- _Prompt_: Your copy should repeat each record below exactly and contain no images.

*****

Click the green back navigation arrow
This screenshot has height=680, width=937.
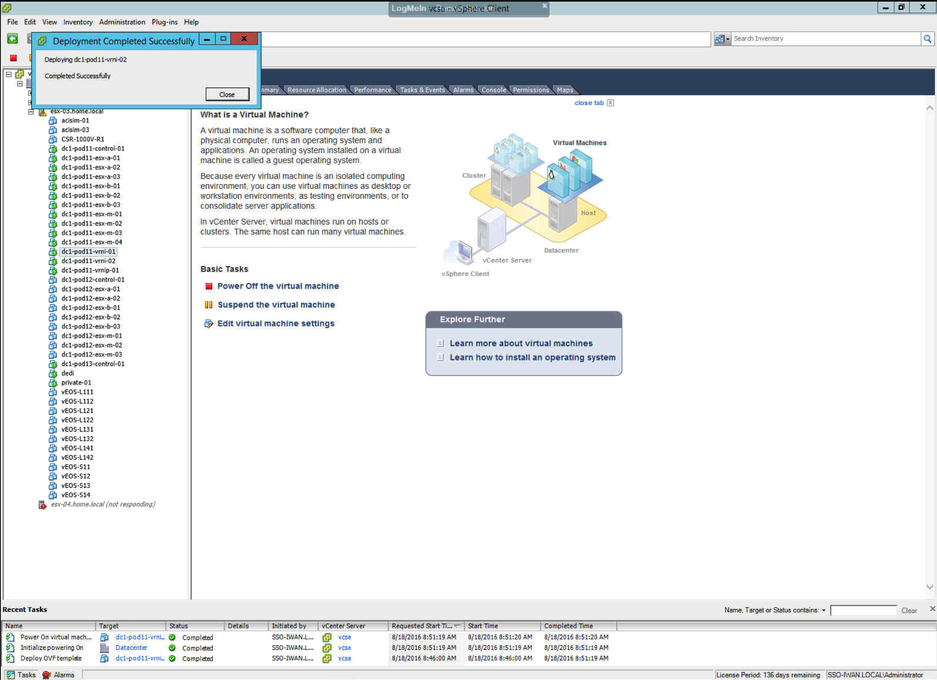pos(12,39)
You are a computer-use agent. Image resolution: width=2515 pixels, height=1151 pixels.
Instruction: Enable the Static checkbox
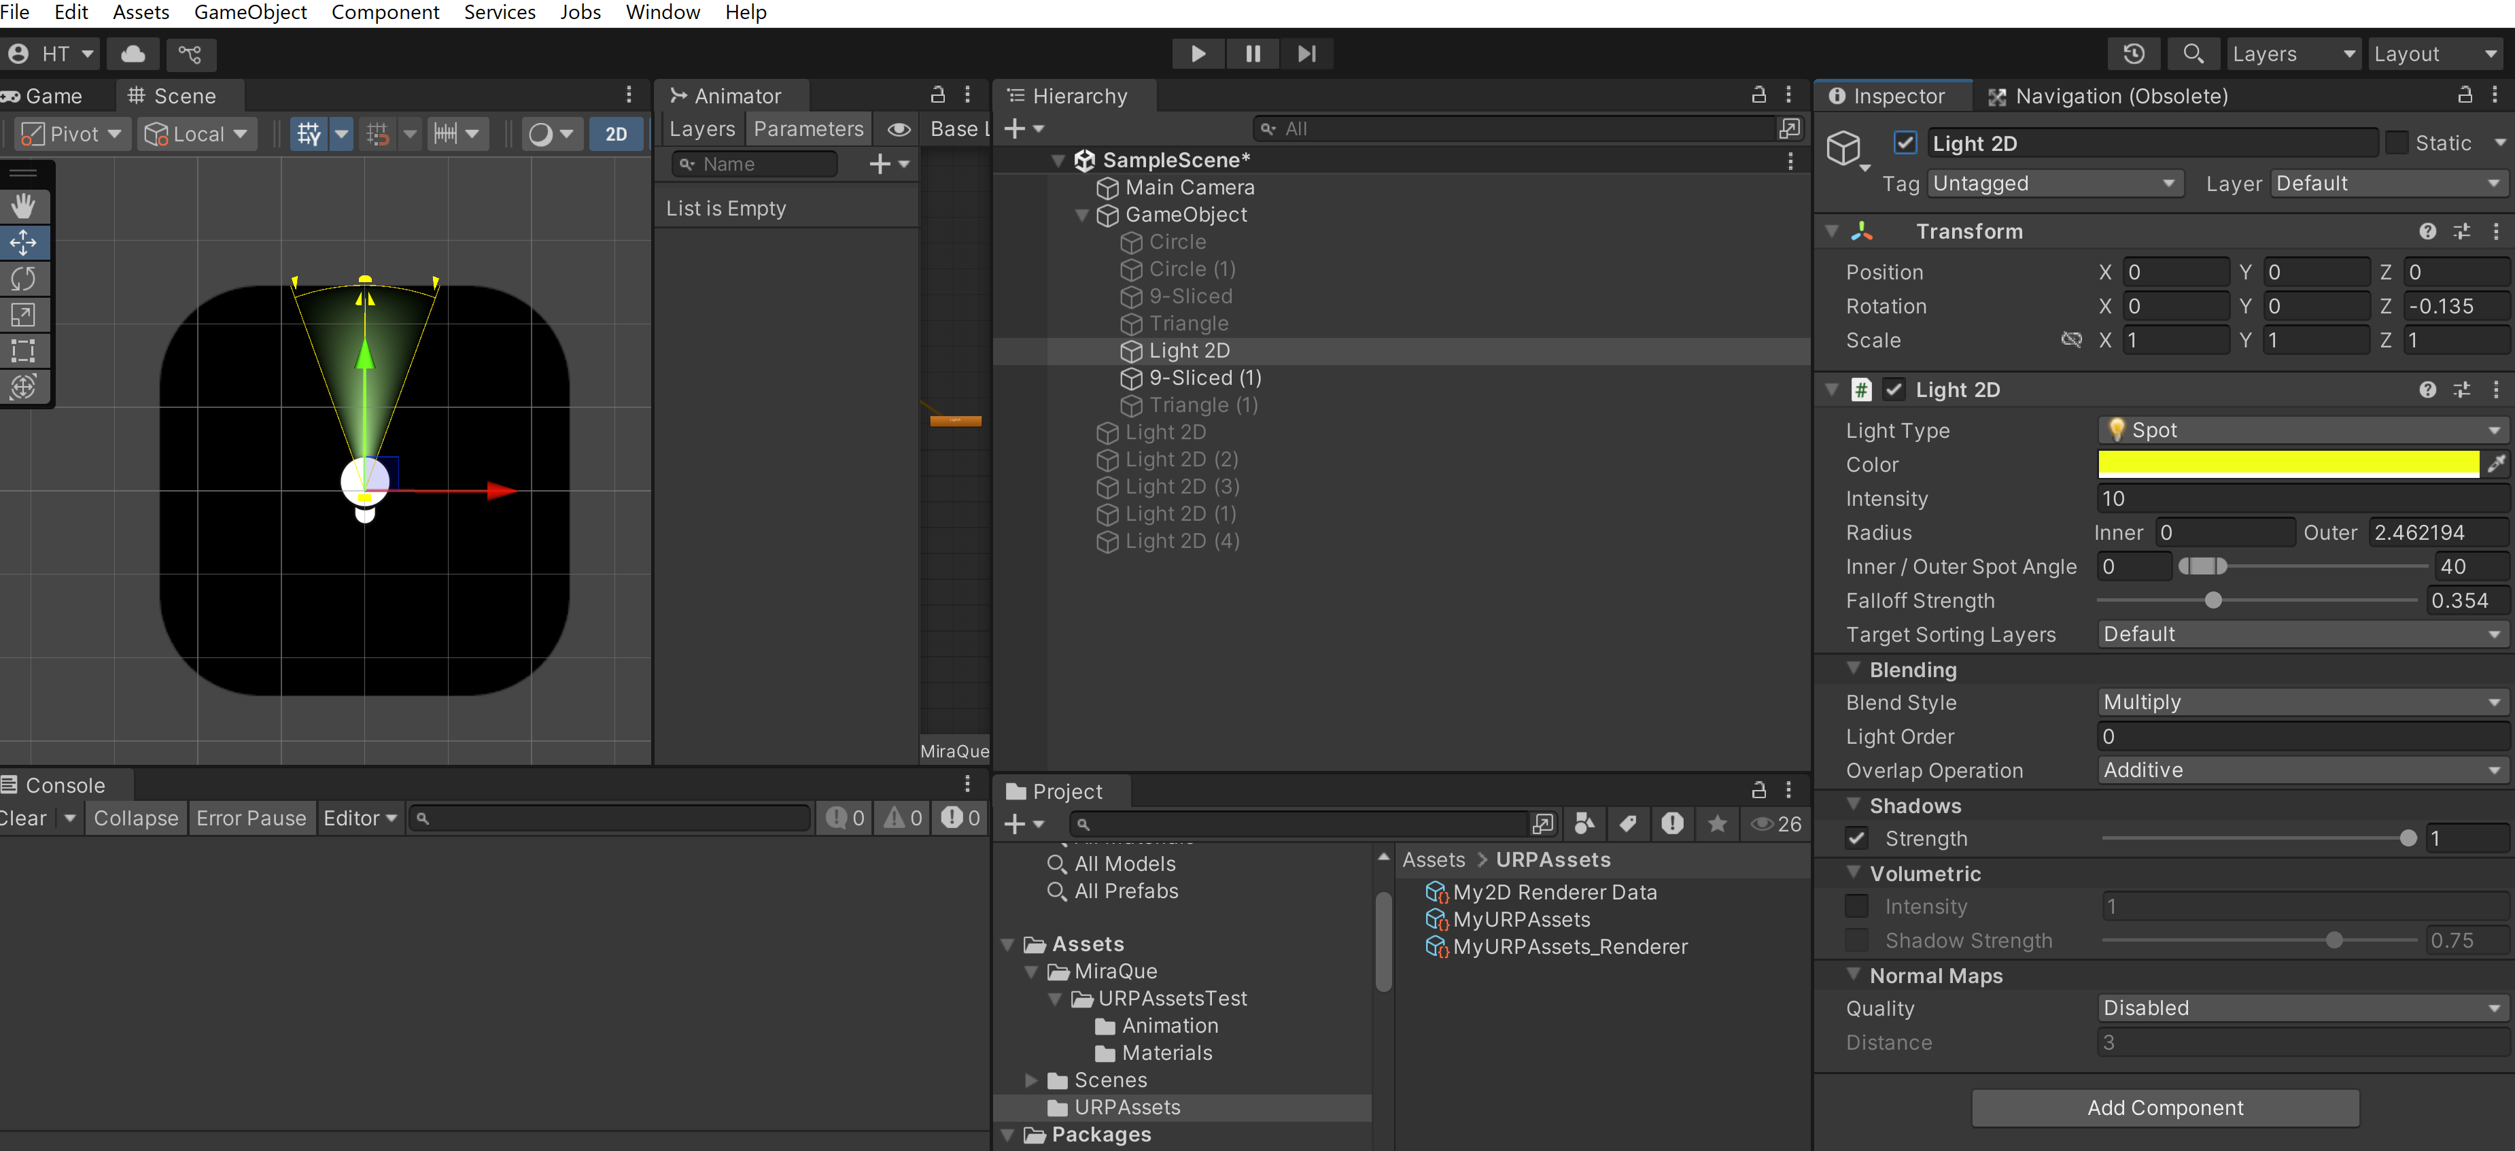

*****

- _Result_:
Click the green back navigation arrow
This screenshot has height=680, width=937.
pos(12,39)
You are a computer-use agent. Image resolution: width=2515 pixels, height=1151 pixels.
Instruction: Enable the Static checkbox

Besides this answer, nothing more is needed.